• EXERCISE BRIEF:
Nothing in the records may be altered; repeat them exactly.

Stored items
>>>

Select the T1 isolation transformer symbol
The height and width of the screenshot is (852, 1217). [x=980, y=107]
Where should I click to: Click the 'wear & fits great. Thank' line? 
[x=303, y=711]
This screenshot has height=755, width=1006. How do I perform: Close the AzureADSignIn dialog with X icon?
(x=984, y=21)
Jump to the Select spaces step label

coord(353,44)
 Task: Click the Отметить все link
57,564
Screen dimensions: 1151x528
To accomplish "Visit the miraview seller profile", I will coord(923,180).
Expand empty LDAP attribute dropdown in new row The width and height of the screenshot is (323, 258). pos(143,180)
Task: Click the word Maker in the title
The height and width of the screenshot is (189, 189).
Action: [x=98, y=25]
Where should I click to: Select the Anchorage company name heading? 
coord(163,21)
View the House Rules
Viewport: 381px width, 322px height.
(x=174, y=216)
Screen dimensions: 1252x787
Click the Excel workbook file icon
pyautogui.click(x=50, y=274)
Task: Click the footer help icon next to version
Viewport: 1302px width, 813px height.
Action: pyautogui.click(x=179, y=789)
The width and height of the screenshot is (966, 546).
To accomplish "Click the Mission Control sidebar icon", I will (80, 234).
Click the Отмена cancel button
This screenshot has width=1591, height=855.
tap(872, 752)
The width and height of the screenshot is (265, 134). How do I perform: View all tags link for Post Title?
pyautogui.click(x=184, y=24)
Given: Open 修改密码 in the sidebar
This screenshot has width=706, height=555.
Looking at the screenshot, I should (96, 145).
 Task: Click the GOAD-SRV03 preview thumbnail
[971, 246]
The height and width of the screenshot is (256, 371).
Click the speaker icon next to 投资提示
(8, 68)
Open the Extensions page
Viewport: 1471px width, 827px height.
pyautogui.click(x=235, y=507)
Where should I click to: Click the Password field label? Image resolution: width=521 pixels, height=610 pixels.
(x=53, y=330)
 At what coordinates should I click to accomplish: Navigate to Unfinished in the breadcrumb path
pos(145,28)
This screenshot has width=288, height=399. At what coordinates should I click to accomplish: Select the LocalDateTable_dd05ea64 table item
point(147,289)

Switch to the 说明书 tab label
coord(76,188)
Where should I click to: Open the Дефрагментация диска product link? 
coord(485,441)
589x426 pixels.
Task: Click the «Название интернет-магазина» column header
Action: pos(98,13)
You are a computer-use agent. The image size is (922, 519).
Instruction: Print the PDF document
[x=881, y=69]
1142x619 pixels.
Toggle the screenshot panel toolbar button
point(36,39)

<<<

• WRITTEN REPLY:
Select the T1 isolation transformer symbol
The height and width of the screenshot is (852, 1217). [x=980, y=107]
Where should I click to: Click the 'wear & fits great. Thank' line? 
[x=303, y=711]
This screenshot has height=755, width=1006. How do I perform: Close the AzureADSignIn dialog with X icon?
(x=984, y=21)
Jump to the Select spaces step label

coord(353,44)
 Task: Click the Отметить все link
57,564
Screen dimensions: 1151x528
To accomplish "Visit the miraview seller profile", I will coord(923,180).
Expand empty LDAP attribute dropdown in new row The width and height of the screenshot is (323, 258). pos(143,180)
Task: Click the word Maker in the title
The height and width of the screenshot is (189, 189).
Action: [x=98, y=25]
Where should I click to: Select the Anchorage company name heading? 
coord(163,21)
View the House Rules
Viewport: 381px width, 322px height.
(x=174, y=216)
Screen dimensions: 1252x787
Click the Excel workbook file icon
pyautogui.click(x=50, y=274)
Task: Click the footer help icon next to version
Viewport: 1302px width, 813px height.
Action: pyautogui.click(x=179, y=789)
The width and height of the screenshot is (966, 546).
To accomplish "Click the Mission Control sidebar icon", I will (80, 234).
Click the Отмена cancel button
This screenshot has width=1591, height=855.
tap(872, 752)
The width and height of the screenshot is (265, 134). How do I perform: View all tags link for Post Title?
pyautogui.click(x=184, y=24)
Given: Open 修改密码 in the sidebar
This screenshot has width=706, height=555.
Looking at the screenshot, I should (96, 145).
 Task: Click the GOAD-SRV03 preview thumbnail
[971, 246]
The height and width of the screenshot is (256, 371).
Click the speaker icon next to 投资提示
(8, 68)
Open the Extensions page
Viewport: 1471px width, 827px height.
pyautogui.click(x=235, y=507)
Where should I click to: Click the Password field label? Image resolution: width=521 pixels, height=610 pixels.
(x=53, y=330)
 At what coordinates should I click to accomplish: Navigate to Unfinished in the breadcrumb path
pos(145,28)
This screenshot has width=288, height=399. At what coordinates should I click to accomplish: Select the LocalDateTable_dd05ea64 table item
point(147,289)

Switch to the 说明书 tab label
coord(76,188)
Where should I click to: Open the Дефрагментация диска product link? 
coord(485,441)
589x426 pixels.
Task: Click the «Название интернет-магазина» column header
Action: pos(98,13)
You are a computer-use agent. The image size is (922, 519).
Instruction: Print the PDF document
[x=881, y=69]
1142x619 pixels.
Toggle the screenshot panel toolbar button
point(36,39)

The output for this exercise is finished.